Angebliche steuerliche Begünstigung der Verlagerung von Arbeitsplätzen in das Ausland

Walter Schöler, MdB
WALTER SCHÖLER, MdB für den Kreis Viersen und haushaltspolitischer Sprecher der SPD-Bundestagsfraktion

1.
Die Behauptung, die Kosten einer Verlagerung von Arbeitsplätzen ins Ausland werden steuerlich begünstigt, geht am Kern der Problematik vorbei. Denn die einschlägigen steuerlichen Regelungen berücksichtigen nicht mehr und nicht weniger als den Aufwand von Unternehmen, den diese für die Erschließung neuer Geschäftsfelder und Einnahmequellen haben. Das sind steuerlich abzugsfähige Betriebsausgaben.

Wenn ein Unternehmen aus Bayern Mittel aufwendet, um in Nordrhein-Westfalen Fuß zu fassen und dort einen Betrieb zu eröffnen, dann käme niemand auf die Idee, diese Kosten steuerlich nicht zum Abzug zuzulassen. Wenn der Betrieb aber nicht in NRW, sondern einige Kilometer weiter in Holland errichtet werden soll, dann fordern Jarass und Scheel einen steuerlichen Abzug zu verwehren.

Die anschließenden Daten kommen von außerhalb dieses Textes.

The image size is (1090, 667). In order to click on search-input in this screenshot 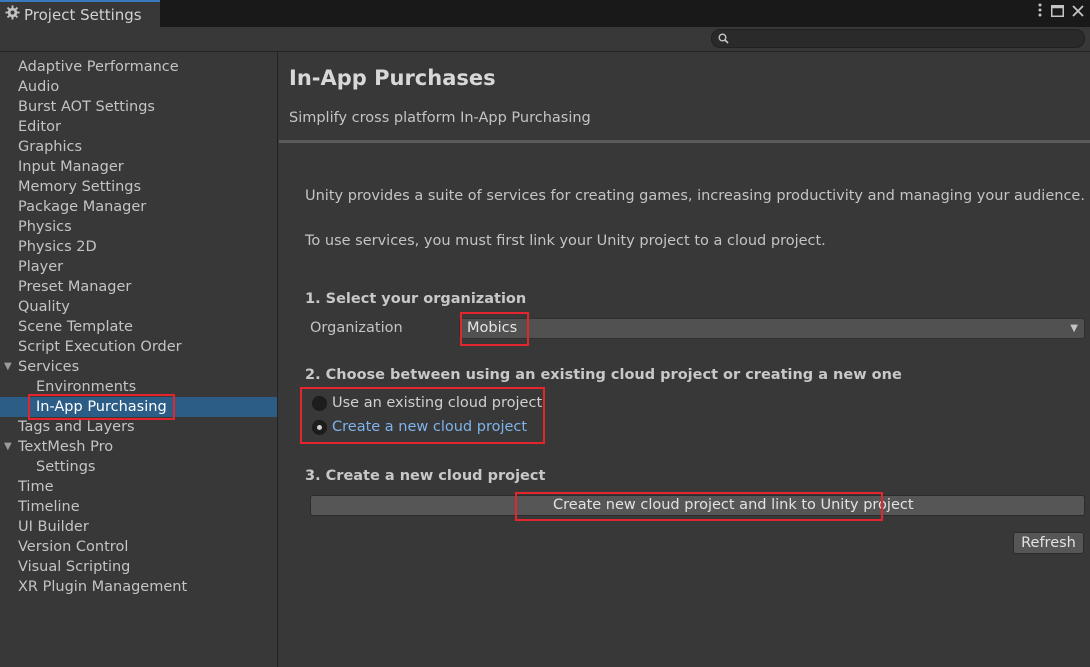, I will do `click(906, 38)`.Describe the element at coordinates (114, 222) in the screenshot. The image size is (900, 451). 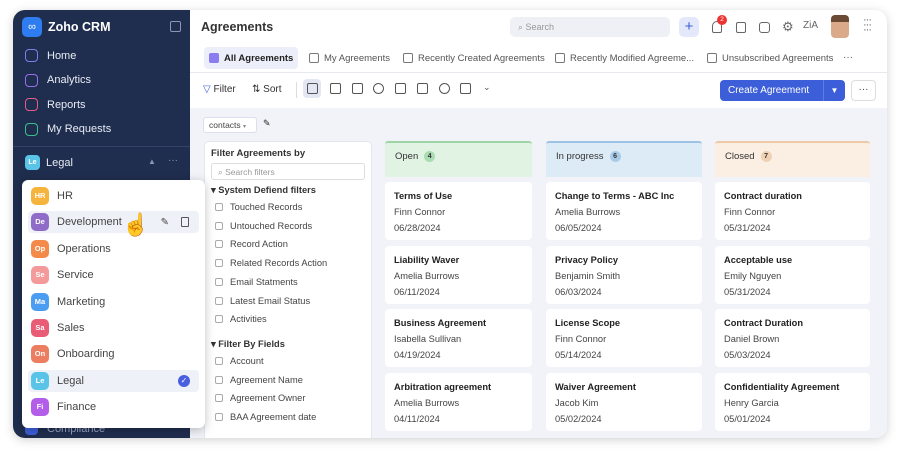
I see `team-item-development: De Development ✎` at that location.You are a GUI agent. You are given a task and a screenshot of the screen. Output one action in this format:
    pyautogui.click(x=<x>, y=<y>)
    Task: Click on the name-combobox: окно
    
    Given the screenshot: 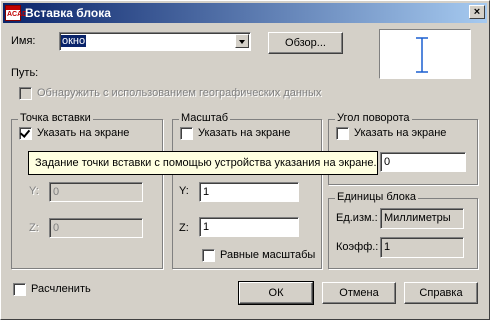 What is the action you would take?
    pyautogui.click(x=155, y=42)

Es liegt auf der Hand, dass eine solche – zwischen in- und ausländischen Investitionen differenzierende – Regelung gegen die Grundfreiheiten des EG-Vertrages verstoßen und vor dem EuGH keinen Bestand haben würde.
Es wäre auch politisch nicht klug, das zu tun, denn dem Standort Deutschland tut es gut, wenn deutsche Unternehmen im Ausland aktiv werden.
Zur Kenntnisnahme ist der Artikel aus der FTD vom 8. April 2004 „Die Deutschen verlagern zu wenig“ angefügt.

Pauschalierend ist im Zusammenhang mit Beteiligung im In- wie im Ausland aber ein bestimmter Betrag vom steuerlichen Betriebskostenabzug ausgeschlossen.

Dividendenzahlungen aus dem Ausland an die inländische Kapitalgesellschaft werden zudem – wenn sie an den Anteilseigner in Deutschland ausgeschüttet werden – besteuert.

2.
Eine Möglichkeit wäre, die steuerlichen Bedingungen für In- und Ausländer gleichermaßen zu verschärfen.

Ein umfassendes steuerliches Betriebskostenabzugsverbot von Aufwendungen, die im Zusammenhang mit einer Unternehmensbeteiligung stehen, würde aber zu erheblichen Abgrenzungsproblemen bei der Zuordnung der Betriebsausgaben und damit zu Streitigkeiten zwischen Unternehmen und Finanzämtern führen.

Und ein solches Verbot würde zum anderen – und das ist politisch entscheidend – den Wirtschaftsstandort Deutschland erheblich schwächen. Denn dann könnten Unternehmen ihren Aufwand für die Erschließung neuer Märkte und Absatzchancen auch innerhalb Deutschlands nicht mehr steuerlich geltend machen.

[Exkurs: Steuerliche Regelung:
Wenn eine Kapitalgesellschaft (im Inland) Anteilseigner an einer anderen Kapitalgesellschaft (im EU-Ausland) ist, dann sind Dividendenzahlungen (Gewinne, die nach Steuern im Ausland nach Deutschland gehen) in Deutschland steuerfrei (Konsequenz des neuen Halbeinkünfteverfahren). Betriebsausgaben (Aufwand) für diese ausländische Beteiligung können pauschalierend in Höhe von 5 % der steuerfreien Erträge (nicht des Aufwands!) nicht steuerlich im Inland geltend gemacht werden. Dieses früher nur für ausländische Erträge geltende pauschale Betriebskostenabzugsverbot ist ab 2004 auf in- wie ausländische Dividenden und Veräußerungsgewinne EU-konform ausgedehnt worden. Diese pauschalierende Regelung kann auch ungünstig für ein Unternehmen sein, nämlich dann, wenn der Aufwand für die Erschließung neuer Geschäftsfelder im In- oder Ausland geringer ist, als der Betrag, der 5% der steuerfreien, aus dem Ausland bezogenen Erträge entspricht.]

Wir werden im Rahmen der Beratungen zu den steuerlichen Vorschlägen des „Jobgipfels“ in den nächsten Wochen gleichwohl über diese politisch sehr sensible und rechtlich komplizierte diskutieren. Aber auch andere Fragen werden diskutiert und Änderungen der gesetzlichen Regelungen – wenn sie denn notwendig und EU-rechtlich zulässig sein sollten – prüfen.